◆ Instruções
1: Resuma o trecho sobre Rosalina em duas frases.
2: Indique se cada afirmação está de acordo com o trecho sobre Rosalina, respondendo sim ou não e citando literalmente as palavras do trecho que decidem a questão: (a) Rosalina admite na casa pessoas nascidas na cidade. (b) Juca Passarinho aparece no quarto capítulo. (c) Quiquina recebe com agrado a decisão de Rosalina sobre Juca Passarinho.
3: Reproduza fielmente do trecho sobre Rosalina a passagem que vai de "No quarto capítulo, aparece" até "é preciso ressaltar).", inclusive.

No fundo, Rosalina desespera-se na casa onde se emparedou por orgulho:
“Forçou não pensar, deixar as coisas existirem de manso, sozinhas, sem ela, frias. Mas as coisas naquela casa não era frias e silenciosas, um pulso batia no seu corpo, ecoava estranhos ruídos, como se de noite acordada tivesse sempre uma porta batendo… A casa vivia de noite, ou de dia naquele oco de silêncio que ensombrecia como se fosse de noite, como se ouvisse, como se fosse um coração batendo a sua pêndula. Coração de quem? Da mãe, do pai, de Lucas Procópio? Nunca se sabia. Talvez o coração da casa mesmo… aí estava ela de novo empurrada para as sombras… Mas ela não podia mexer nos relógios, não devia nunca mexer naqueles relógios. Os relógios eram um quebranto, parados eles batiam como de noite aquele coração penado no meio da casa.”
No quarto capítulo, aparece o elemento estranho, aquele cujo destino vai se chocar com o de Rosalina, mas ambos serão triturados pela engrenagem da falta trágica: José Feliciano, o Juca Passarinho, malandro, vadio, errabundo, que deseja um lugar de parada, onde não precise trabalhar muito, de preferência só com mulheres, sem homem para vigiar se faz o serviço ou não. Ao se aproximar de Duas Pontes, só imagens agourentas: o cemitério e as voçorocas, as terríveis goelas expostas da terra, causadas pela erosão (o que há de sexual e freudiano nas voçorocas, não é preciso ressaltar).
Para a surpresa de Quiquina, e desagrado também, Rosalina concorda com que Juca Passarinho trabalhe em pequenos serviços e se agregue ao sobrado (ela só não queria alguém que fosse da cidade, não permite a entrada de nenhum nativo na casa).

◆ Conteúdo dos dados

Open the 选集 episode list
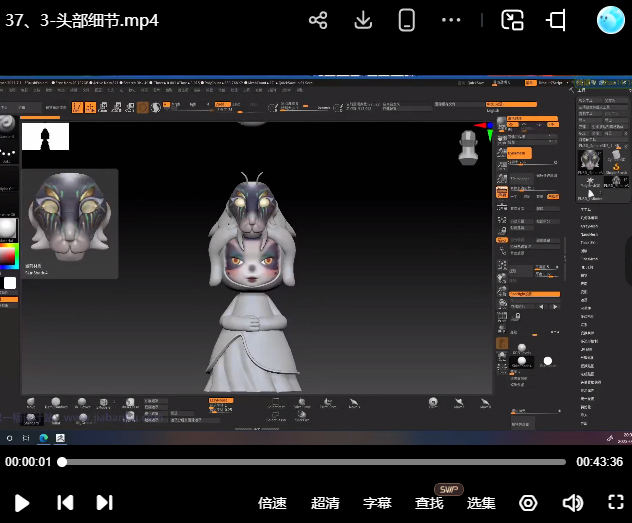Screen dimensions: 632x523 481,503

◆ Respostas por tarefa
1: Rosalina desespera-se na casa onde se emparedou por orgulho, uma casa que parece viver como um coração batendo e cujos relógios ela não deve nunca mexer. No quarto capítulo surge Juca Passarinho, vadio e errabundo que procura um lugar onde não precise trabalhar muito, e, para surpresa e desagrado de Quiquina, Rosalina concorda com que ele trabalhe em pequenos serviços e se agregue ao sobrado.

2:
(a) Não: "não permite a entrada de nenhum nativo na casa".
(b) Sim: "No quarto capítulo, aparece o elemento estranho".
(c) Não: "Para a surpresa de Quiquina, e desagrado também".

3:
No quarto capítulo, aparece o elemento estranho, aquele cujo destino vai se chocar com o de Rosalina, mas ambos serão triturados pela engrenagem da falta trágica: José Feliciano, o Juca Passarinho, malandro, vadio, errabundo, que deseja um lugar de parada, onde não precise trabalhar muito, de preferência só com mulheres, sem homem para vigiar se faz o serviço ou não. Ao se aproximar de Duas Pontes, só imagens agourentas: o cemitério e as voçorocas, as terríveis goelas expostas da terra, causadas pela erosão (o que há de sexual e freudiano nas voçorocas, não é preciso ressaltar).